== Task to complete ==
Report, in full, each line of the material below in which the string "will" occurs.

== Information shown ==
__________________________________________________
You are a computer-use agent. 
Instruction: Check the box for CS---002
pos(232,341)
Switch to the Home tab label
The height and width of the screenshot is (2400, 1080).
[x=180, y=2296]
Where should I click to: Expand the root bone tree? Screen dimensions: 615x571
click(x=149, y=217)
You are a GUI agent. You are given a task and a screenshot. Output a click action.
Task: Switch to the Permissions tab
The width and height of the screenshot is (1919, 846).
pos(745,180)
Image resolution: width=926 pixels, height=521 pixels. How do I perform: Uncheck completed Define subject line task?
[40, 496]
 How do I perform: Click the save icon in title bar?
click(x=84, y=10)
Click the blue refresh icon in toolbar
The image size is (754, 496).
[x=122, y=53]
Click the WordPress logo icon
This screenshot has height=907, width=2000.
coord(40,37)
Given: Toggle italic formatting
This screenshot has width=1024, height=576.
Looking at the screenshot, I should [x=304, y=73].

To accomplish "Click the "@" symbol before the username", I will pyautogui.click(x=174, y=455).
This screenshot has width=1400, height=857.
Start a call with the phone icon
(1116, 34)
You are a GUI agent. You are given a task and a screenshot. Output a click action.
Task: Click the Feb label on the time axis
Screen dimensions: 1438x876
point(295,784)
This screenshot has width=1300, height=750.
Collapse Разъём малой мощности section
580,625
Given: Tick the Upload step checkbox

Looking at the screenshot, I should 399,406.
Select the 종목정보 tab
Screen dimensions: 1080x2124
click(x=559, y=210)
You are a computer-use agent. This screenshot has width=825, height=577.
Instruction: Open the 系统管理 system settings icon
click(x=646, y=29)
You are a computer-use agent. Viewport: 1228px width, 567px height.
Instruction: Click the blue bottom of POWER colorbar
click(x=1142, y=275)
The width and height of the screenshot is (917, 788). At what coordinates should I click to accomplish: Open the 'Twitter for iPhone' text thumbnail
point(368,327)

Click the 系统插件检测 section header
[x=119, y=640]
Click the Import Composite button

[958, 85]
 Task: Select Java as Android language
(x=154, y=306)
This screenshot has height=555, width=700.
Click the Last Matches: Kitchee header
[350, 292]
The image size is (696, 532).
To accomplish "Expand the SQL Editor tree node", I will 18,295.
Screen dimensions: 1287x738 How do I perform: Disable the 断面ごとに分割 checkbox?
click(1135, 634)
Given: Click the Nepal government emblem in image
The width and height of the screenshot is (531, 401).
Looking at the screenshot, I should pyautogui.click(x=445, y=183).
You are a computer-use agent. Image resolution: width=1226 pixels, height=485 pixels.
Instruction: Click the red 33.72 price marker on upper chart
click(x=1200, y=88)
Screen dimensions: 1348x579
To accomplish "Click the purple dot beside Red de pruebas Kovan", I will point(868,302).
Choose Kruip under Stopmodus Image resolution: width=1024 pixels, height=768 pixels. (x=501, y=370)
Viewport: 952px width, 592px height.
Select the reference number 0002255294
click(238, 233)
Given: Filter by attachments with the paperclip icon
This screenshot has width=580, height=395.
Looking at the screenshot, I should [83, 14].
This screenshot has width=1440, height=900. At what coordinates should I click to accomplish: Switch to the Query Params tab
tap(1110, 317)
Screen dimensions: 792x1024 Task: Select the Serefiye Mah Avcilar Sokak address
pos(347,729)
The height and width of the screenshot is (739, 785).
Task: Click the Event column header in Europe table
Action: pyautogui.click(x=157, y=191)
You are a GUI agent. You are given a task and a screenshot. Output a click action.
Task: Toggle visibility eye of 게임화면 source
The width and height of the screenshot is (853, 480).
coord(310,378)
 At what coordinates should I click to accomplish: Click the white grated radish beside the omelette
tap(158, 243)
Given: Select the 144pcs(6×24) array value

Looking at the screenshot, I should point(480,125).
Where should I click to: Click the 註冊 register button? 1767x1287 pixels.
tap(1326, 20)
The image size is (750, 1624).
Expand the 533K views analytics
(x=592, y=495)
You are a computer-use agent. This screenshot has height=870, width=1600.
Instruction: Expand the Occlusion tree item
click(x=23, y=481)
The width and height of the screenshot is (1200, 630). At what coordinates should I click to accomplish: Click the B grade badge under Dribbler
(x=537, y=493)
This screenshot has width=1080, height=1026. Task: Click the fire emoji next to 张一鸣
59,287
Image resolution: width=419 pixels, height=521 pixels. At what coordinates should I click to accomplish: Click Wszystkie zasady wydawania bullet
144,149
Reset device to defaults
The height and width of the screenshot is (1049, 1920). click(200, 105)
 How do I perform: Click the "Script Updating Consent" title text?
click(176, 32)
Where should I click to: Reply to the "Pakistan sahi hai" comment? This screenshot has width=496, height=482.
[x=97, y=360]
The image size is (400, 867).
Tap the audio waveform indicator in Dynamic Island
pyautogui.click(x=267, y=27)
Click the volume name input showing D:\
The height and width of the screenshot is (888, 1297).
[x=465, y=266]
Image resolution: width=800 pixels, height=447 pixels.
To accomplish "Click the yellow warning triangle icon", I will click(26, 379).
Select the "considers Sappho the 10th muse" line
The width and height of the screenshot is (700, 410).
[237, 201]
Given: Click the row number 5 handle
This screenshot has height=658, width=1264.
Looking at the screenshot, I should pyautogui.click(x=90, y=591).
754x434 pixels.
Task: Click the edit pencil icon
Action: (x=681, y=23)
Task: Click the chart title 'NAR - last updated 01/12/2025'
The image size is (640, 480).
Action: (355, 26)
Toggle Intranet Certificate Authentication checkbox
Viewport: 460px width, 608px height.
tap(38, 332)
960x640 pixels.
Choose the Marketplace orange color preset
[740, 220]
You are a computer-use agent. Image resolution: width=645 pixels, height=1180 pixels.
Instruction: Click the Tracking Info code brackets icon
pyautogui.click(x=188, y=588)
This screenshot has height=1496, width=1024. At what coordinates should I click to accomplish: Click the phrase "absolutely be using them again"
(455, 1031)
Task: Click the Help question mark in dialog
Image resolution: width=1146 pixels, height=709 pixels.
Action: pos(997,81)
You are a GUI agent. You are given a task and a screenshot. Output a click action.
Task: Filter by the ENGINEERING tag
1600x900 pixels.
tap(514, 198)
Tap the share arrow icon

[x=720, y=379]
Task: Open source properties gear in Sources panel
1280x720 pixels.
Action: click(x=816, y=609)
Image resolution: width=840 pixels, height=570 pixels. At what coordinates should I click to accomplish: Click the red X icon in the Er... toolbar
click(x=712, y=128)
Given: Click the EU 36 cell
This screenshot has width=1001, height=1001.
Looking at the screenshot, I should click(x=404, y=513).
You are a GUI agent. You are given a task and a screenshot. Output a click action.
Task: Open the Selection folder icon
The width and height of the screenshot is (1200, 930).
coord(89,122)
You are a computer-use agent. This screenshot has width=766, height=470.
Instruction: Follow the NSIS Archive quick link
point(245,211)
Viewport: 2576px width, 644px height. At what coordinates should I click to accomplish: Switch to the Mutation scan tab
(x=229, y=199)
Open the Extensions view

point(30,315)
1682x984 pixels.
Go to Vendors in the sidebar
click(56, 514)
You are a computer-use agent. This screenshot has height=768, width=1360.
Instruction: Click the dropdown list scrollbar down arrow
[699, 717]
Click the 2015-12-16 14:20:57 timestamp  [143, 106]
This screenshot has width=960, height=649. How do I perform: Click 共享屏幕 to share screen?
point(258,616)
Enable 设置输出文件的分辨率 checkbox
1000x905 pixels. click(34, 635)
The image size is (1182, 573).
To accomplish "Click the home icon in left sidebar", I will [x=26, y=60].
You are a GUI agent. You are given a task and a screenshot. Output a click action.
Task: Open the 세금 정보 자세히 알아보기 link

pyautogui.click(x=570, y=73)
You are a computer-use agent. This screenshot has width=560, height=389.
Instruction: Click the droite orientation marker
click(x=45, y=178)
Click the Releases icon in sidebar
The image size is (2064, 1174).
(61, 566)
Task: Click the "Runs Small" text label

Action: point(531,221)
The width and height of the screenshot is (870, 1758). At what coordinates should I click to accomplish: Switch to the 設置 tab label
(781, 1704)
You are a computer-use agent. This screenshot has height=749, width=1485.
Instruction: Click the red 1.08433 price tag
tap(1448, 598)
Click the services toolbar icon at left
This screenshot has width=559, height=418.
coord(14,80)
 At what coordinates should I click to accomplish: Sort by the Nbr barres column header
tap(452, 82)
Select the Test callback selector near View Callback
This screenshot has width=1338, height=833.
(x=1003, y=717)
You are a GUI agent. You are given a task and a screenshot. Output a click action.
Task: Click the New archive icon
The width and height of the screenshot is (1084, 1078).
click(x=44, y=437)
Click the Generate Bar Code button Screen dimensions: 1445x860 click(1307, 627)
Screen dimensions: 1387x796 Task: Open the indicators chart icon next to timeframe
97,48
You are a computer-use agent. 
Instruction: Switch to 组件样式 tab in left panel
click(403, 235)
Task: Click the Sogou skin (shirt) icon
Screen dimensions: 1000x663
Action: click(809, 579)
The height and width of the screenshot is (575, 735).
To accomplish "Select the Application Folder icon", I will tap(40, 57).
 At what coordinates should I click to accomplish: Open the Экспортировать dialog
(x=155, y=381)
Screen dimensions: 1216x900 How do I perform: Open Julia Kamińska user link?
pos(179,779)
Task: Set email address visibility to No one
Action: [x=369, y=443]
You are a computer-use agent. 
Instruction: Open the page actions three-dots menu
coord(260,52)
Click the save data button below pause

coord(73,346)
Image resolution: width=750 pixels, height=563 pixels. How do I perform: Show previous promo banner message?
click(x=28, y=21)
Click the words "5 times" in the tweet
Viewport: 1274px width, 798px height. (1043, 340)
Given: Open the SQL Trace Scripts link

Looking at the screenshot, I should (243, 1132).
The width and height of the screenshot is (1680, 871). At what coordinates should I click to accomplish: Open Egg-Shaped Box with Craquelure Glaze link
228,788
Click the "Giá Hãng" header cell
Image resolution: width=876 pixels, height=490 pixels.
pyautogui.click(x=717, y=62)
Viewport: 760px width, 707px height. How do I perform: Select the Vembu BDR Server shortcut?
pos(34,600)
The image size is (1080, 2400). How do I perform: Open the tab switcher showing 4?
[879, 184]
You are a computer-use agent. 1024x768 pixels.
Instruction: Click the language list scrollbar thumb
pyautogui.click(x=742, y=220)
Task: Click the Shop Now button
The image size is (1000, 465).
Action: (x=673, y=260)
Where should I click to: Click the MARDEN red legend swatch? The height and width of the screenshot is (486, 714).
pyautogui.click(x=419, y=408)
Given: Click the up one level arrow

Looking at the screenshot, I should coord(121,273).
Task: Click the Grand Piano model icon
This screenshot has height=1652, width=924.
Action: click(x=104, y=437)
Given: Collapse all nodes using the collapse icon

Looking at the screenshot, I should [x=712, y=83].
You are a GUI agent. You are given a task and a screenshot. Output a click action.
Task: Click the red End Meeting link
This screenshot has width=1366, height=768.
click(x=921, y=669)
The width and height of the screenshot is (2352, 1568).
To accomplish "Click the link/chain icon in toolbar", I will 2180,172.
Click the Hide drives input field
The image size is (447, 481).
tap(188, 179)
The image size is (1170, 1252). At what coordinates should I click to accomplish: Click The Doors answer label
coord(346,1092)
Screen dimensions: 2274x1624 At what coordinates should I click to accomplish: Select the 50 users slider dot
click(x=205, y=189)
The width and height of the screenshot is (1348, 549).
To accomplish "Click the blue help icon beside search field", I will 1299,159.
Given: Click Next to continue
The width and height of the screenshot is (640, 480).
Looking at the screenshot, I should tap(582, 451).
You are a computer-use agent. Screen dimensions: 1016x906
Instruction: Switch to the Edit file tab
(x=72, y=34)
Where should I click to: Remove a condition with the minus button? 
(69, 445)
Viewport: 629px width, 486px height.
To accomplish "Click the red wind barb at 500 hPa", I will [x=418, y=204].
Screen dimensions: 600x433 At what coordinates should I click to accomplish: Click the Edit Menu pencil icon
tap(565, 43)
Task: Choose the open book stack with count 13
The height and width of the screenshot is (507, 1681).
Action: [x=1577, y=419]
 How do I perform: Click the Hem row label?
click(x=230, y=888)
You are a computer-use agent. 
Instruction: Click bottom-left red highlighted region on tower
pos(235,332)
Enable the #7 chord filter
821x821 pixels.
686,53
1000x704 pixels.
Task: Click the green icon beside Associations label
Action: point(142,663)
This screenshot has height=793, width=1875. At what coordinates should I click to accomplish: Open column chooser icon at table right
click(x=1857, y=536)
__________________________________________________
== Result ==
To accomplish "Click the "@" symbol before the username", I will pyautogui.click(x=174, y=455).
To accomplish "Expand the SQL Editor tree node", I will 18,295.
To accomplish "Click the purple dot beside Red de pruebas Kovan", I will point(868,302).
To accomplish "Click the yellow warning triangle icon", I will click(26, 379).
To accomplish "Click the home icon in left sidebar", I will [x=26, y=60].
To accomplish "Select the Application Folder icon", I will tap(40, 57).
To accomplish "Click the link/chain icon in toolbar", I will 2180,172.
To accomplish "Click the blue help icon beside search field", I will 1299,159.
To accomplish "Click the red wind barb at 500 hPa", I will [x=418, y=204].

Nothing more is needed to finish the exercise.